Peter Gutmann sent an email noting that the Storm botnet comprises between 1 and 10 million PCs depending on whose estimates you believe. Although Dr. Gutmann makes a hardware resource comparison between the Storm botnet and distributed memory and distributed shared memory high performance computers at TOP500, exact performance matches were not his intention—rather a more general appreciation of the botnet's size compared to other massive computing resources. Consider for example the size of the Storm botnet compared to grid computing projects such as the World Community Grid.

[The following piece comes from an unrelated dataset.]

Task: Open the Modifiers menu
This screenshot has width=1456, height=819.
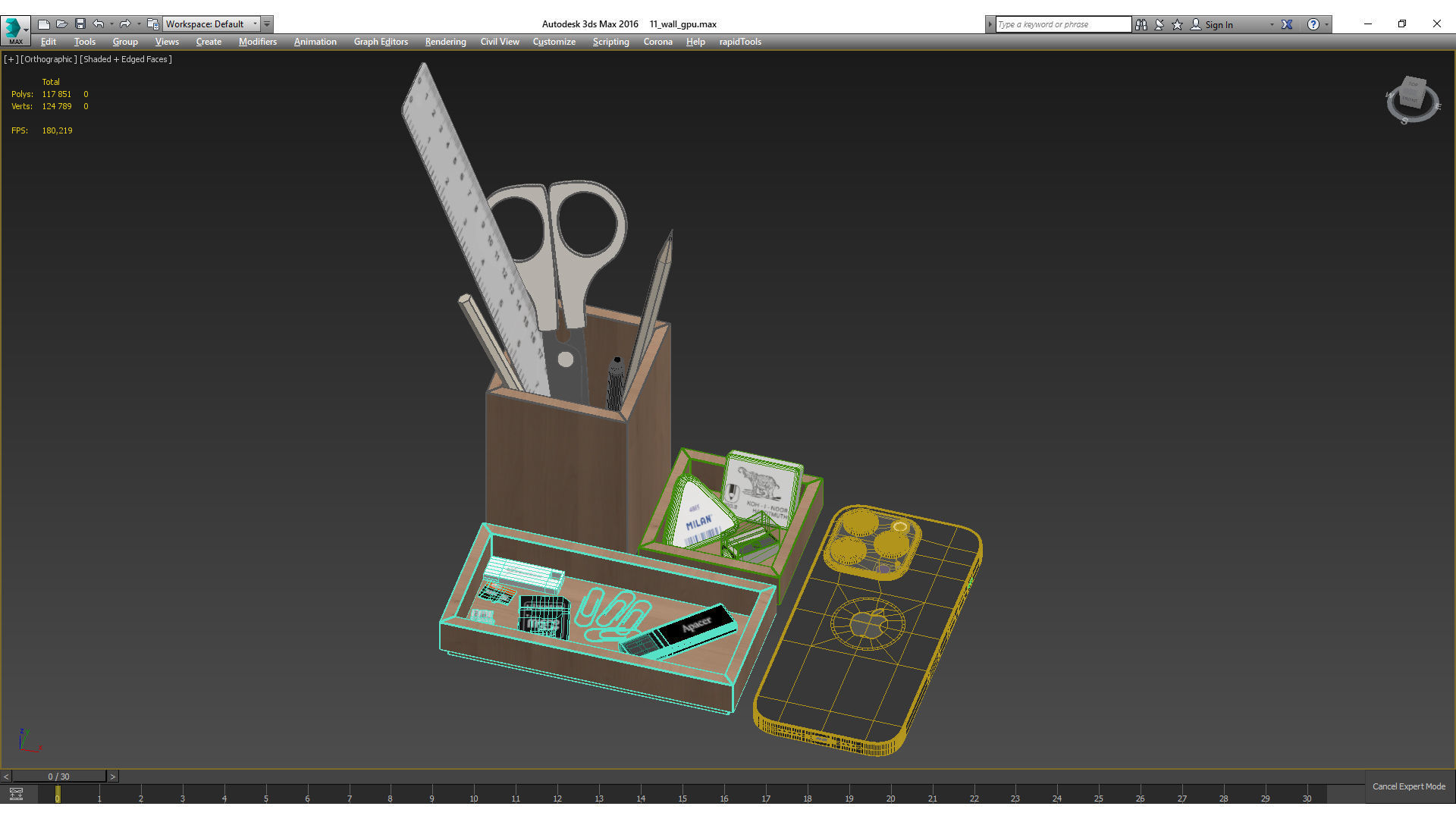Action: click(x=257, y=42)
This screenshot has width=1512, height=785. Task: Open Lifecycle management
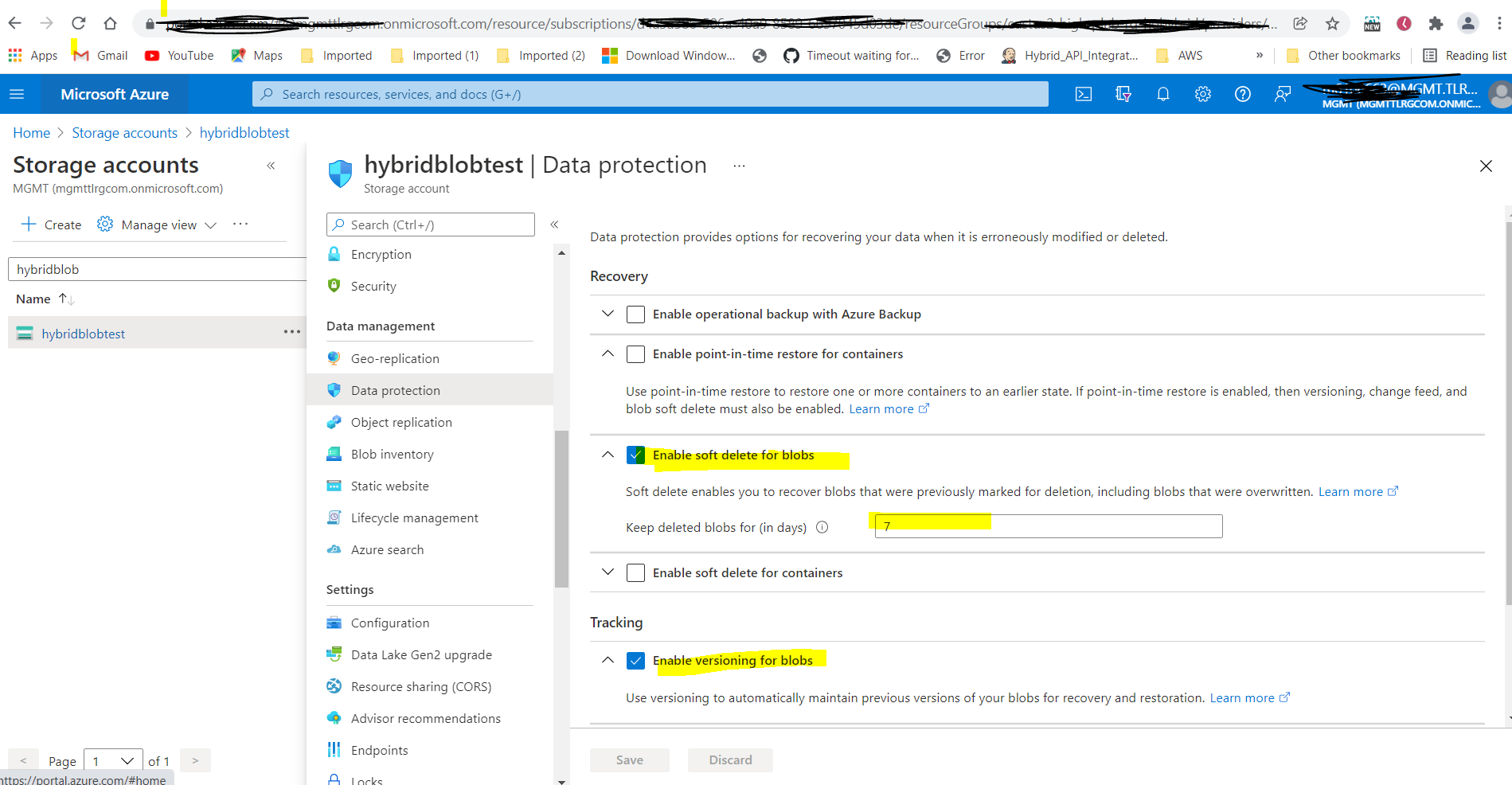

An article in PCWorld dated October 21, 2007 says that a network security analyst presented findings at the Toorcon hacker conference in San Diego on October 20, 2007, saying that Storm is down to about 20,000 active hosts or about one-tenth of its former size. However, this is being disputed by security researcher Bruce Schneier, who notes that the network is being partitioned in order to sell the parts off independently.